Projeto de Tabata sobre antissemitismo acende debate e gera polêmica

A deputada tem buscado separar o combate à discriminação contra judeus de críticas direcionadas ao governo de Israel

Durante agenda internacional em Washington, a deputada federal Tabata Amaral (PSB-SP) voltou a defender a criação de uma proposta legislativa voltada ao enfrentamento do antissemitismo no Brasil. A iniciativa, no entanto, tem gerado debates e críticas entre parlamentares e especialistas.

A deputada tem buscado separar o combate à discriminação contra judeus de críticas direcionadas ao governo de Israel. Em declarações recentes, ela classificou a gestão do primeiro-ministro Binyamin Netanyahu como criminosa e afirmou que eventuais abusos cometidos no contexto da guerra devem ser denunciados.

O projeto de lei, que propõe medidas principalmente no campo educacional, enfrenta divergências. Enquanto parte dos especialistas considera a proposta um avanço na proteção à comunidade judaica, outros avaliam que o texto pode abrir margem para restrições à liberdade de expressão.
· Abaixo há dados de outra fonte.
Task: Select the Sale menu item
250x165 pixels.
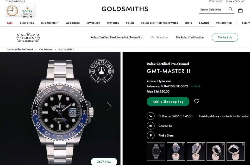Action: (x=10, y=23)
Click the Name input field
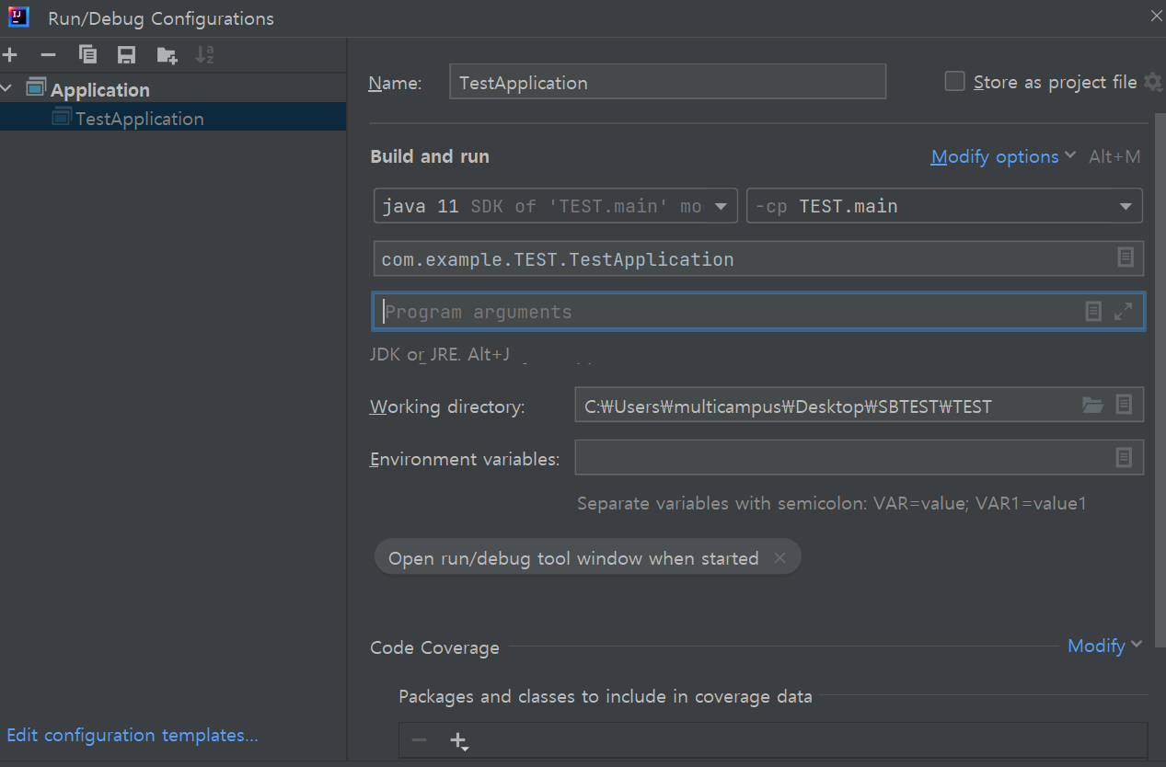 667,82

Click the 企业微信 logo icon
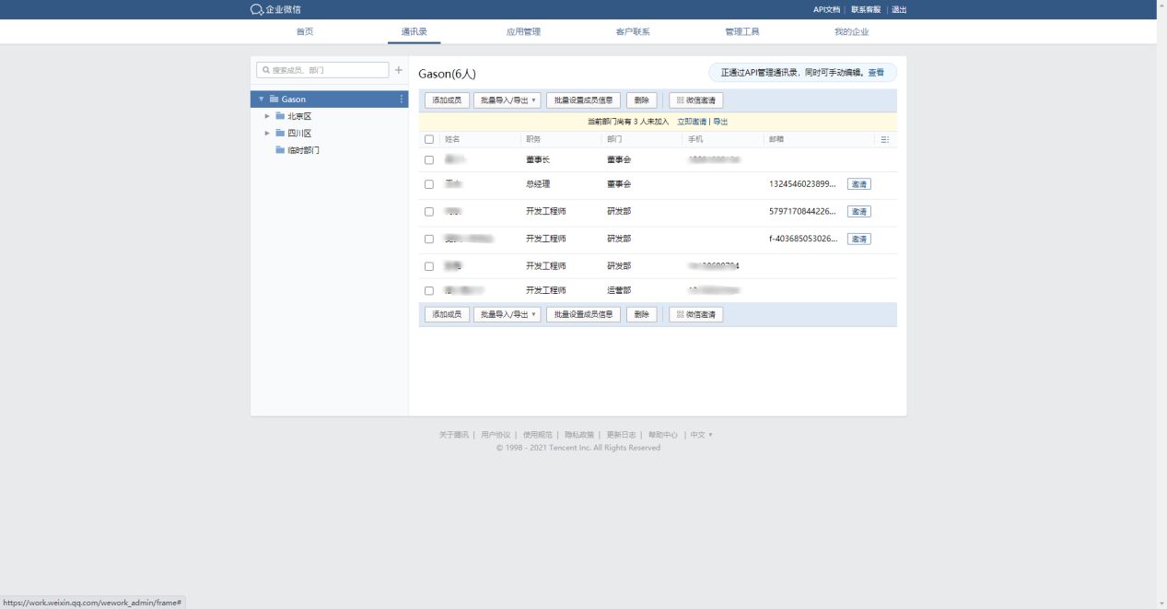tap(257, 9)
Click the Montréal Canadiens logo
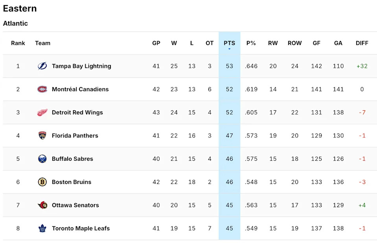Screen dimensions: 377x243 pyautogui.click(x=42, y=89)
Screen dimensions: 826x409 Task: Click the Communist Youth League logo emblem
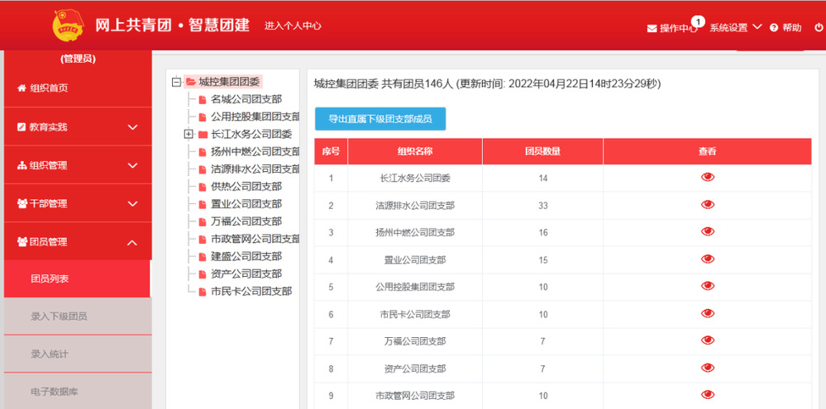67,25
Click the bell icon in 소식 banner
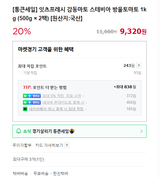 (19, 131)
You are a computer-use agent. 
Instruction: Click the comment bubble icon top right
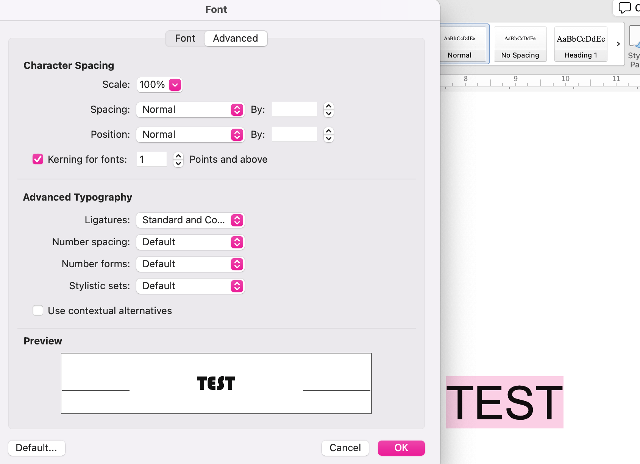tap(624, 8)
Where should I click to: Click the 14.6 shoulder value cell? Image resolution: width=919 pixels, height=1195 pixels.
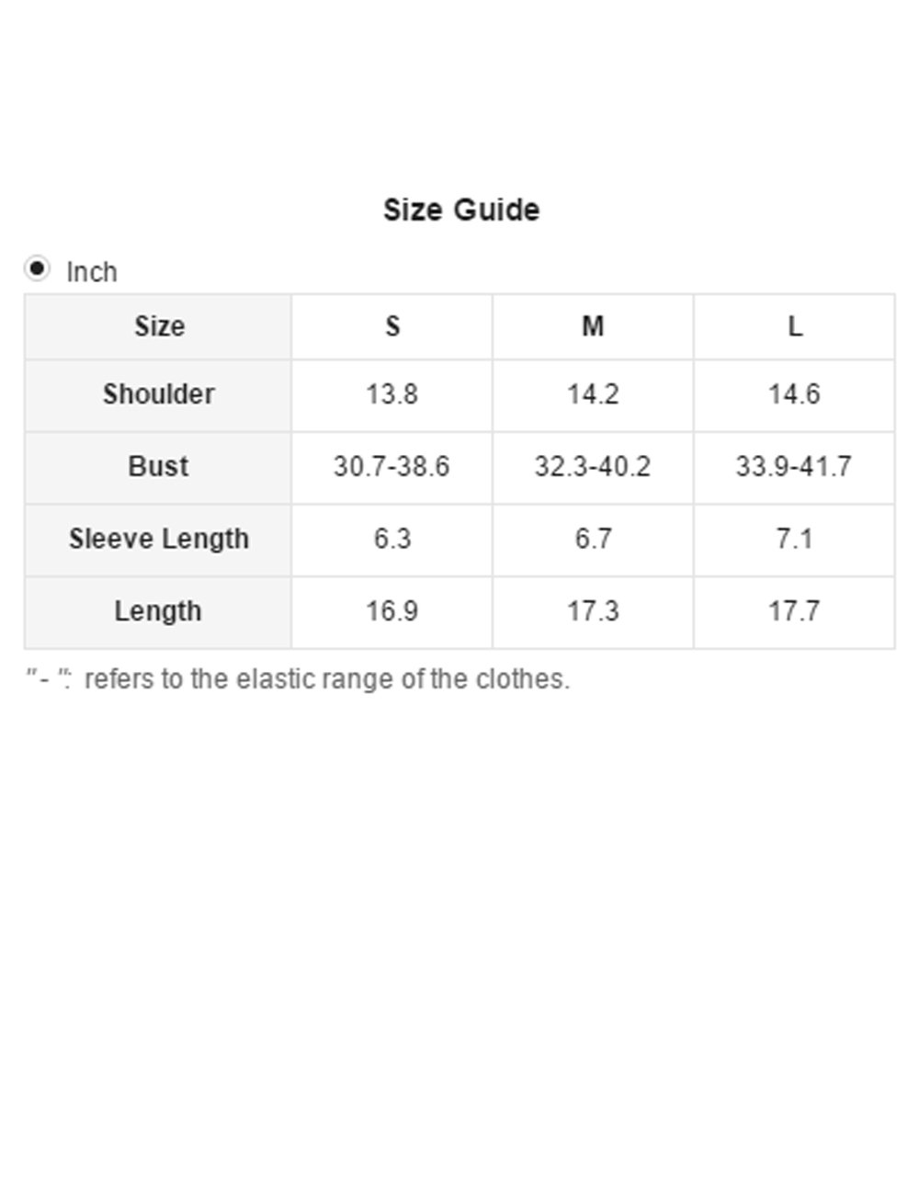pyautogui.click(x=795, y=395)
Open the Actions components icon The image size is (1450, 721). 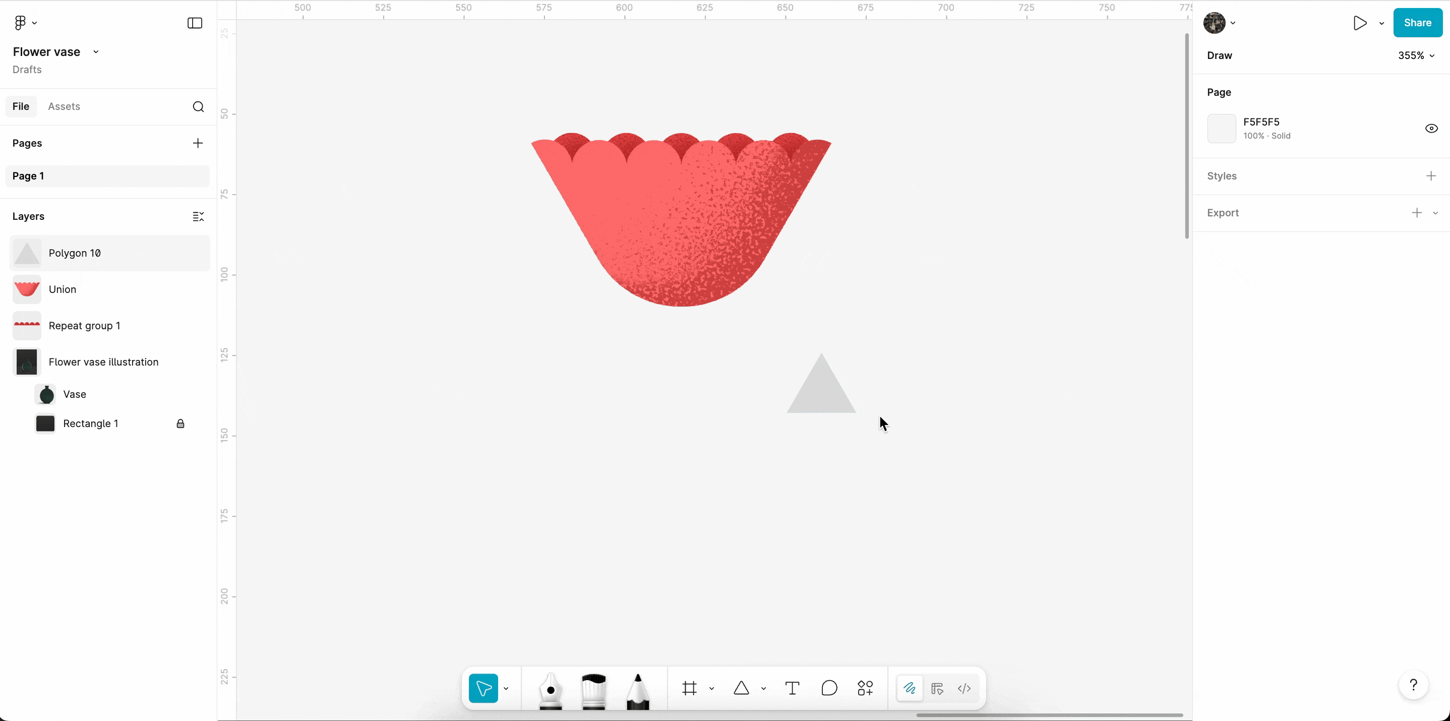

Um dos pontos mais discutidos está na definição de antissemitismo adotada pelo projeto. O texto inclui como possíveis manifestações discriminatórias críticas ao Estado de Israel quando associadas à coletividade judaica, além de comparações entre políticas israelenses e o nazismo.

Tabata também comentou as críticas e ataques que recebeu desde a apresentação da proposta. Segundo ela, há confusão no debate público e a existência de preconceito contra judeus no país não pode ser ignorada. A parlamentar defendeu que o enfrentamento ao antissemitismo deve ter a mesma importância que outras pautas, como o combate ao racismo e à violência contra mulheres.

Ela ainda destacou que a defesa de direitos não pode ser seletiva e criticou o que considera incoerência em parte do debate político. De acordo com a deputada, o projeto busca combater o ódio por meio da informação, e não ampliar conflitos.

A proposta foi construída com apoio de parlamentares de diferentes partidos, mas parte dos signatários retirou posteriormente o apoio. Nas redes sociais, também houve críticas, com questionamentos sobre possíveis impactos do texto sobre a liberdade de manifestação.

Durante a viagem, Tabata também abordou o papel das plataformas digitais no cenário político. Em encontro com estudantes, defendeu a necessidade de maior regulação das chamadas big techs, citando riscos relacionados à desinformação e à influência externa em processos democráticos.

A deputada afirmou que a falta de transparência no financiamento de conteúdos digitais permite a disseminação de mensagens políticas disfarçadas de entretenimento. Ela também relembrou denúncias feitas anteriormente sobre uso irregular de recursos em campanhas, classificando práticas desse tipo como “caixa dois digital”.